**REQUIREMENT:** Quote the listing in full, exactly as given, minus any pictures.

**ENTRIES PROVIDED:**
^^^^
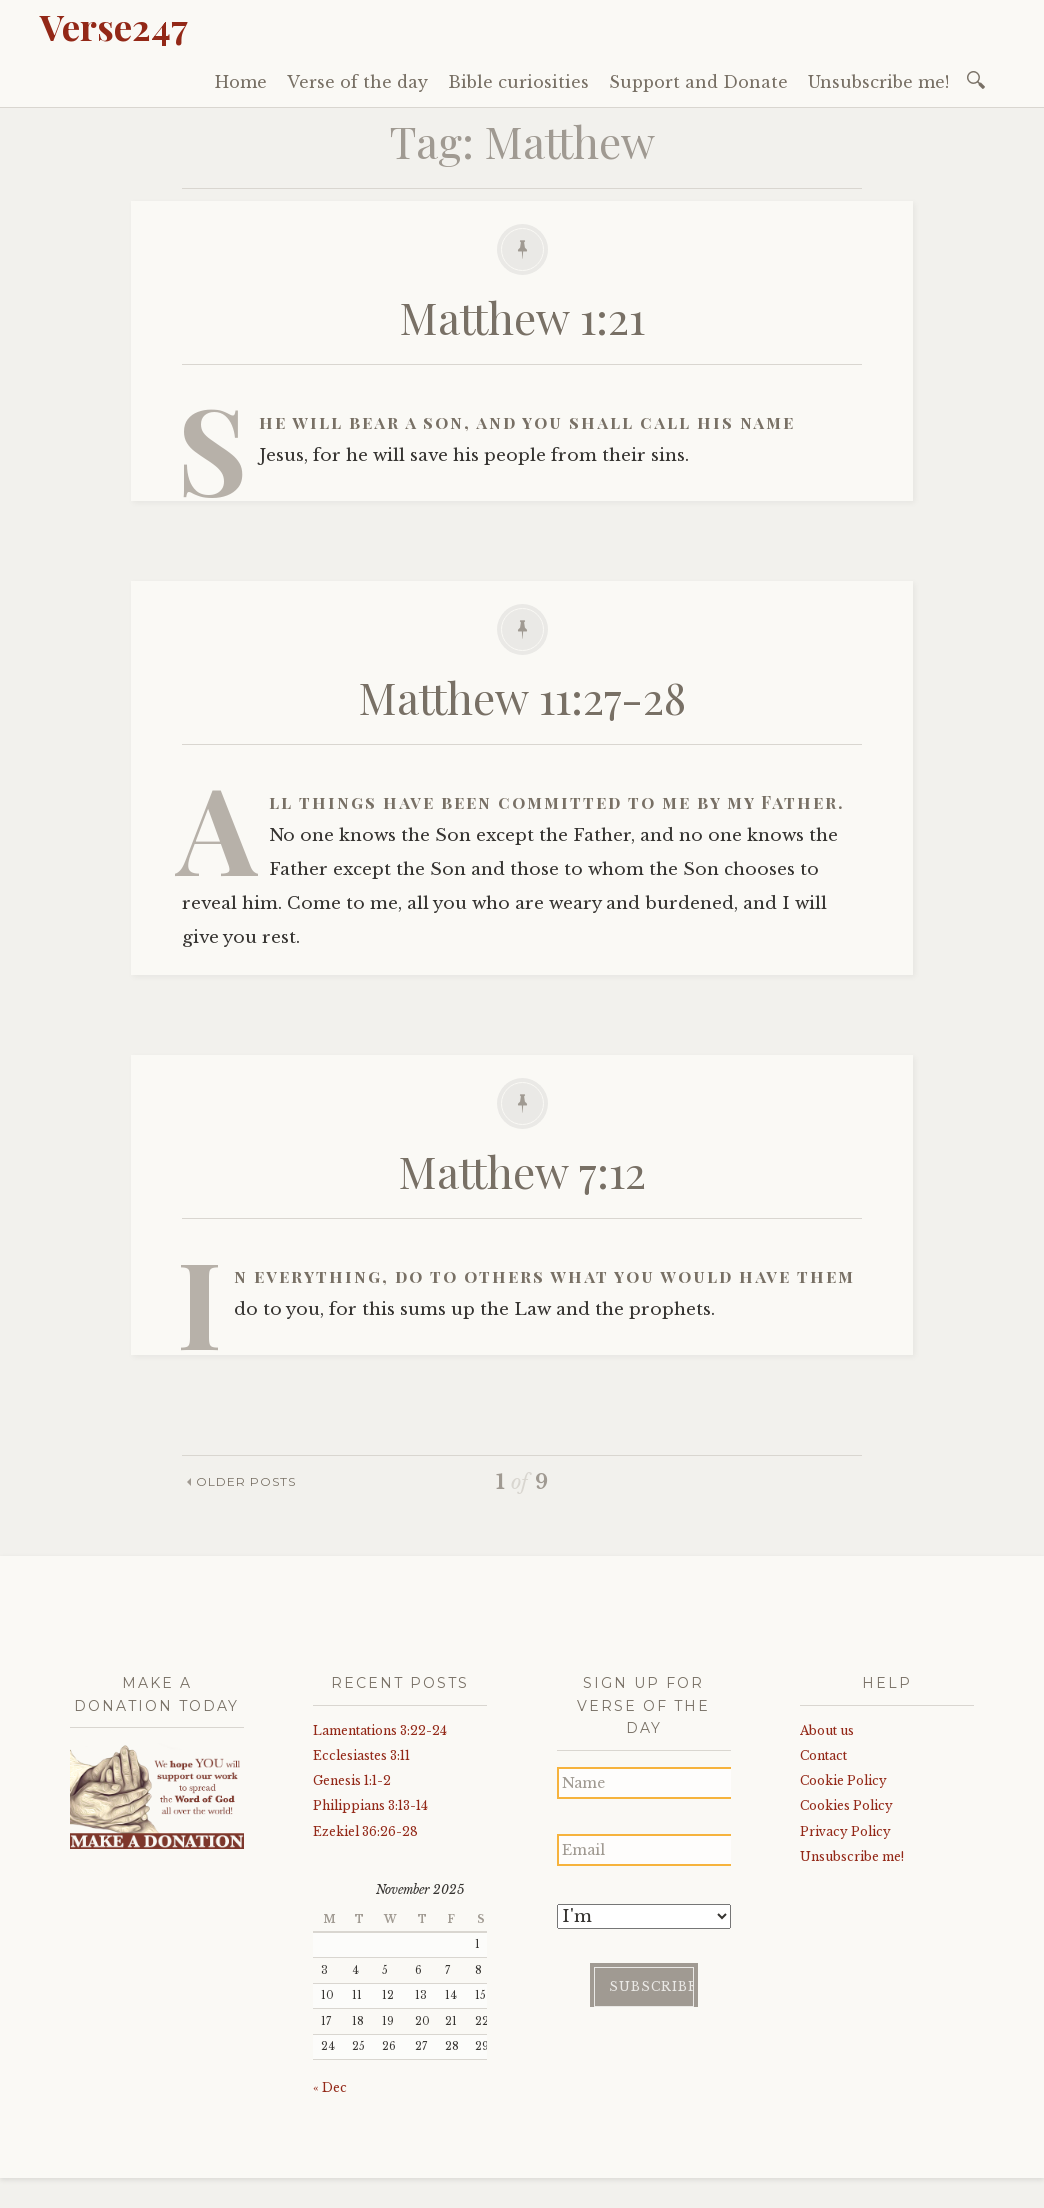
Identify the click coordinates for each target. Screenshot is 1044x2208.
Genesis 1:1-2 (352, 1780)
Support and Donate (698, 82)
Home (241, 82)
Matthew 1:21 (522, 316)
^^^^
**ANSWER BOX:**
Identify the click coordinates for each target. Screenshot is 1044x2208.
Genesis 1:1-2 (352, 1780)
Support and Donate (698, 82)
Home (241, 82)
Matthew 1:21 (522, 316)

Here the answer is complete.